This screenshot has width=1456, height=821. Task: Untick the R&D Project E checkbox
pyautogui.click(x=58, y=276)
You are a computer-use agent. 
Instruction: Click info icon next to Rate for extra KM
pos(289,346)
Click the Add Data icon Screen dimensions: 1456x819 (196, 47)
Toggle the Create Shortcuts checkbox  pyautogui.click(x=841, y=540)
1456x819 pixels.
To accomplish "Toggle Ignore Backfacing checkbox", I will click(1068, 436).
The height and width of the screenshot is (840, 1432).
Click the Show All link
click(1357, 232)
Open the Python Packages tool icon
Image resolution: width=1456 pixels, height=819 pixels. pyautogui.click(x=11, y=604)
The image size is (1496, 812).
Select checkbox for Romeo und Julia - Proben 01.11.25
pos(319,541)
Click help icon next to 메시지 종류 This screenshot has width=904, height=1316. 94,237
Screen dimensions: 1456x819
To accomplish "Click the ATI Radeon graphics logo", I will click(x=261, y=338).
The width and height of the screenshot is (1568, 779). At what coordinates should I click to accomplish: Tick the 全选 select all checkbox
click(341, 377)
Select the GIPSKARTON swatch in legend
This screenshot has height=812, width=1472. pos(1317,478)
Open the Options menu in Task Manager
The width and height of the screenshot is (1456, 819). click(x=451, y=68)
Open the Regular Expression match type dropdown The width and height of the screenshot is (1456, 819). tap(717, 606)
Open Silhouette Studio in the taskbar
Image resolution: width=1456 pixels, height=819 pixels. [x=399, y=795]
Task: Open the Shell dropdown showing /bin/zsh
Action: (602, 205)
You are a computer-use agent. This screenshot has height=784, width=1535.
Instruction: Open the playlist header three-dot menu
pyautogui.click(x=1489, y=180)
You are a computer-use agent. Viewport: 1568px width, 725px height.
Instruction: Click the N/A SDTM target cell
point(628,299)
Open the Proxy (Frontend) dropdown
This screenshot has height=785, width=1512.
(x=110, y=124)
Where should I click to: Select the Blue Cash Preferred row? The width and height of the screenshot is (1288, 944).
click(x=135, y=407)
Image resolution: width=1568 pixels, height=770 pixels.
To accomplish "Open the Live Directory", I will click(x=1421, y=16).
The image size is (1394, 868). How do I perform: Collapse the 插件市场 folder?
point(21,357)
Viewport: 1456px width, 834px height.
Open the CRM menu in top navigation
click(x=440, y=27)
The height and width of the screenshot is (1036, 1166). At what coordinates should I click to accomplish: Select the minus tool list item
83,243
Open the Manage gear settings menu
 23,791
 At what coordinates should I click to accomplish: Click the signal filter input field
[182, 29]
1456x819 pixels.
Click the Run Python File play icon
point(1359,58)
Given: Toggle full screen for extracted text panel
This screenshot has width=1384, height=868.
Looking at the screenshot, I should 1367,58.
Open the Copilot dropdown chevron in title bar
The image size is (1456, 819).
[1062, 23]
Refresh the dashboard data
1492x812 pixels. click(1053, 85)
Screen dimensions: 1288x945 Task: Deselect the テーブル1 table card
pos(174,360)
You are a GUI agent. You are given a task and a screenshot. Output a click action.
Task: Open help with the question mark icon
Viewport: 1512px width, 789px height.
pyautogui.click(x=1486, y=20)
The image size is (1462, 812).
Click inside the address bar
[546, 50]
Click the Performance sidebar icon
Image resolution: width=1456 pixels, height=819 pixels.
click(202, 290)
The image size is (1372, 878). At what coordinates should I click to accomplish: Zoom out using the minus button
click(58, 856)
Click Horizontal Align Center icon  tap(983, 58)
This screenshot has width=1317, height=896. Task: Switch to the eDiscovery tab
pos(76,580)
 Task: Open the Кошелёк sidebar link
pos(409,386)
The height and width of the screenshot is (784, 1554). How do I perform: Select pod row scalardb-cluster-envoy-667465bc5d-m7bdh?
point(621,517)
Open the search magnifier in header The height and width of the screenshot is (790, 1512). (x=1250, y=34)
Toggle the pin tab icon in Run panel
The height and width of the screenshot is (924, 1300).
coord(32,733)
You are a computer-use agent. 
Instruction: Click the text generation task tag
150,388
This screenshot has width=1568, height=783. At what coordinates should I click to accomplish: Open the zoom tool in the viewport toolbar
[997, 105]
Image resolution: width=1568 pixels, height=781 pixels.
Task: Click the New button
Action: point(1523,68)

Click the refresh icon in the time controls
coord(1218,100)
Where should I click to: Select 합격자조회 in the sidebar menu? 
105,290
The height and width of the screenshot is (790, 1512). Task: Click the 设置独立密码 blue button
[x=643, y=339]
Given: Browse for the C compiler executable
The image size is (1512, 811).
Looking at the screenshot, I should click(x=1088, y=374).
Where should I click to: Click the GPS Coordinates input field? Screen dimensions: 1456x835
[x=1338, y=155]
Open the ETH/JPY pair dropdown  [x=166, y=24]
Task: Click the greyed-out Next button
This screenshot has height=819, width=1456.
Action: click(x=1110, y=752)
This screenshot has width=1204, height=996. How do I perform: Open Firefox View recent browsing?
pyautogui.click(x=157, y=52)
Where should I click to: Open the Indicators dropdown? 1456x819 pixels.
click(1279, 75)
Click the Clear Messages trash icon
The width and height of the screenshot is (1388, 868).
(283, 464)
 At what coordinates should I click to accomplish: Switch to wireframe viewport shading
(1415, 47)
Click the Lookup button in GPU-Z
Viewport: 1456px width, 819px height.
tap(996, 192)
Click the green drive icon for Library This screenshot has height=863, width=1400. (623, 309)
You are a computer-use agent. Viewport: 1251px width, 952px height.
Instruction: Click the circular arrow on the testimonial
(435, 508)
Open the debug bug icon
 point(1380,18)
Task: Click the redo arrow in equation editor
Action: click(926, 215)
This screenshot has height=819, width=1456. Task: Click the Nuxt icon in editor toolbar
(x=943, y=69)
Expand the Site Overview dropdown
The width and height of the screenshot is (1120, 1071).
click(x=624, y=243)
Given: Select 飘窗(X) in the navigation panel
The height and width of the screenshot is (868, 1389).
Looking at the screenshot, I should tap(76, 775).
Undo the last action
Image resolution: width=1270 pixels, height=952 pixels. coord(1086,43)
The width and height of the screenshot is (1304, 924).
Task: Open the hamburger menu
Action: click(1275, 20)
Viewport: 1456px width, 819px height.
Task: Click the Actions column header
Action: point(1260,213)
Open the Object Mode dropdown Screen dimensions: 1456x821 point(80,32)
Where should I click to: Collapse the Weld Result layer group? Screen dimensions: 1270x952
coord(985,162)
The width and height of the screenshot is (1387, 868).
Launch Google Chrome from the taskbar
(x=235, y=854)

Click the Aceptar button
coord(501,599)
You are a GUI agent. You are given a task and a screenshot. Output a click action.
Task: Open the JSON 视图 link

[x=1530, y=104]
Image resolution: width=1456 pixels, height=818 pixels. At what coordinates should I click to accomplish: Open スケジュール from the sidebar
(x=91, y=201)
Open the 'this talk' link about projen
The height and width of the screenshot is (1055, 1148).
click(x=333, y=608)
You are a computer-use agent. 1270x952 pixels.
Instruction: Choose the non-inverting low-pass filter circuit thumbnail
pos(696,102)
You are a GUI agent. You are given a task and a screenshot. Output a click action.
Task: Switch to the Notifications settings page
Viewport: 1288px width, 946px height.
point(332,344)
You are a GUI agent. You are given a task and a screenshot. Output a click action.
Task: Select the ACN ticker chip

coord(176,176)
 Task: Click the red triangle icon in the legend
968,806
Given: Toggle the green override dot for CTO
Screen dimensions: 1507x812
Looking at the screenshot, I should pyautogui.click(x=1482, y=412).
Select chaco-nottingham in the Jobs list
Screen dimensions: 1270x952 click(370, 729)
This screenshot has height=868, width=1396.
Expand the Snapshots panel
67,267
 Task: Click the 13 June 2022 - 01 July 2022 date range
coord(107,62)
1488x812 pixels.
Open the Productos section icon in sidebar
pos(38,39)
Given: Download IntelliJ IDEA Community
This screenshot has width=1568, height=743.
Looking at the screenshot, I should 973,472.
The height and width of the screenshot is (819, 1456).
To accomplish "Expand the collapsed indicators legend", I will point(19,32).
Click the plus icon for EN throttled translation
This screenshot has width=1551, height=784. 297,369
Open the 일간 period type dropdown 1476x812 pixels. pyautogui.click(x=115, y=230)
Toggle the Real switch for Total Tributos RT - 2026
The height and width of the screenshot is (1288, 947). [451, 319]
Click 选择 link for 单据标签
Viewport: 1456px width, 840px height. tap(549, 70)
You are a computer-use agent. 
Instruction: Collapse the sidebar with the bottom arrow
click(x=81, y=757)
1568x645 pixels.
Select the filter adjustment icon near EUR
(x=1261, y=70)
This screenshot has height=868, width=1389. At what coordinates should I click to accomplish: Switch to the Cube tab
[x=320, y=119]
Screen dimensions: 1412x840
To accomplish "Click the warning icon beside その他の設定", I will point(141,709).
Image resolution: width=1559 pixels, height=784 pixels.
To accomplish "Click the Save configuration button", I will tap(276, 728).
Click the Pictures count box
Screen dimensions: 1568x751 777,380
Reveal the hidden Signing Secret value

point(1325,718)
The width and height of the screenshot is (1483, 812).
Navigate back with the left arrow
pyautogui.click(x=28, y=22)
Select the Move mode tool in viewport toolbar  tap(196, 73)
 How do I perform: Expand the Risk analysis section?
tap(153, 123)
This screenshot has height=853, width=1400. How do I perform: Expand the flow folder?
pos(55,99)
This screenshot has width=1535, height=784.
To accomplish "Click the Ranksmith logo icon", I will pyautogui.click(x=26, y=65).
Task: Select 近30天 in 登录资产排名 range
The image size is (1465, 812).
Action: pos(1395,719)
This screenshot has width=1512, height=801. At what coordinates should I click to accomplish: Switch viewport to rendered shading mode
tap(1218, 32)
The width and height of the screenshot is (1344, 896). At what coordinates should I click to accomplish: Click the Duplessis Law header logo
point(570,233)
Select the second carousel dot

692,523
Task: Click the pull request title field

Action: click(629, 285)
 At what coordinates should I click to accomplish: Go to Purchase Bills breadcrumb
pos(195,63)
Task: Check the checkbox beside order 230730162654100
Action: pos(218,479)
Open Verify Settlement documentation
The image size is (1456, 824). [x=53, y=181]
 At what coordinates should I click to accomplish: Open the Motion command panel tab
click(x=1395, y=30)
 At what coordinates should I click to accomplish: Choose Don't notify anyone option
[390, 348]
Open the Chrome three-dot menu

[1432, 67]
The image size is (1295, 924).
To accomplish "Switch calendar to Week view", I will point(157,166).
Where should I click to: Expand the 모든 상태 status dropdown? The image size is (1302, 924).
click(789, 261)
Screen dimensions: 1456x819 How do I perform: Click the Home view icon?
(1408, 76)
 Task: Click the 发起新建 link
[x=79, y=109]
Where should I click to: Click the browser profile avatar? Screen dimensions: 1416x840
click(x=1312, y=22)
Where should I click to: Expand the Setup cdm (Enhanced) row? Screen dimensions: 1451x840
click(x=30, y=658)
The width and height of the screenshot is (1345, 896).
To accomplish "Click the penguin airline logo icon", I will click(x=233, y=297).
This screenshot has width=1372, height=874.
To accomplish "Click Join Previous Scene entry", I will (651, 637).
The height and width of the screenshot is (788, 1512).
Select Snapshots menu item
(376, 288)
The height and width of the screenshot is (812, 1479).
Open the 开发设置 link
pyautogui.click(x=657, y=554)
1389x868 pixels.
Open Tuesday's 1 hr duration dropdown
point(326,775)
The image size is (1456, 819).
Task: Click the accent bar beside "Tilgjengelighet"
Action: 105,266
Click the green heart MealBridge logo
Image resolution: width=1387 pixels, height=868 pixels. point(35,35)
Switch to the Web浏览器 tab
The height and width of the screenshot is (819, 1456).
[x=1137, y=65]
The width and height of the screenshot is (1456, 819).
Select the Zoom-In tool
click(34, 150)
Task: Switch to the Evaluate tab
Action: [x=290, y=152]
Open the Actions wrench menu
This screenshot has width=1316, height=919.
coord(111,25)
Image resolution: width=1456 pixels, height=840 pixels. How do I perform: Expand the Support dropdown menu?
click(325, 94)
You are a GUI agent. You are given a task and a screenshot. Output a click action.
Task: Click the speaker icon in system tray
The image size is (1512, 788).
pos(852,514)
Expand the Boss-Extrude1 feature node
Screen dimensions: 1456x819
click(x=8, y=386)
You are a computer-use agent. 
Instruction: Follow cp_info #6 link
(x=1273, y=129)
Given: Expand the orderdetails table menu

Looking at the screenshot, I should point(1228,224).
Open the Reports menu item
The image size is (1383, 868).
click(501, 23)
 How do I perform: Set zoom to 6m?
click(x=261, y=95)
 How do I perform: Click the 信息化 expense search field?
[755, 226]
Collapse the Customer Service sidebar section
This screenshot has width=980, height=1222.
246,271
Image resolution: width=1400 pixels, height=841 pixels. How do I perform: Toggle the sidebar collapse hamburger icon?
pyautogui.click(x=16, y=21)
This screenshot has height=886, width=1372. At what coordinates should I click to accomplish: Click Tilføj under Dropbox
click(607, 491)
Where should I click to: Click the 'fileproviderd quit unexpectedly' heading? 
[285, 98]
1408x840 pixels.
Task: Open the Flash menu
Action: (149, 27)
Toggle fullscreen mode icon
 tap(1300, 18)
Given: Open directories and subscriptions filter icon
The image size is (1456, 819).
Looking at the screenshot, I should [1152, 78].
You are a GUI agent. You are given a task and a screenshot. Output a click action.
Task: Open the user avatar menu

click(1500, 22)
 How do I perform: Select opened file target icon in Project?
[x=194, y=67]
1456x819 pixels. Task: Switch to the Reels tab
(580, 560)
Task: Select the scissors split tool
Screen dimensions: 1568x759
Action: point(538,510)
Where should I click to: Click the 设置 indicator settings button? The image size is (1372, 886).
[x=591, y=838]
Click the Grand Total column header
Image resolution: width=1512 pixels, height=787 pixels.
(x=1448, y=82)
---
-- WHAT YOU ARE ASKED TO DO --
A single number is expected: how many lines in the records contain the string "type".

-- RESPONSE AREA --
2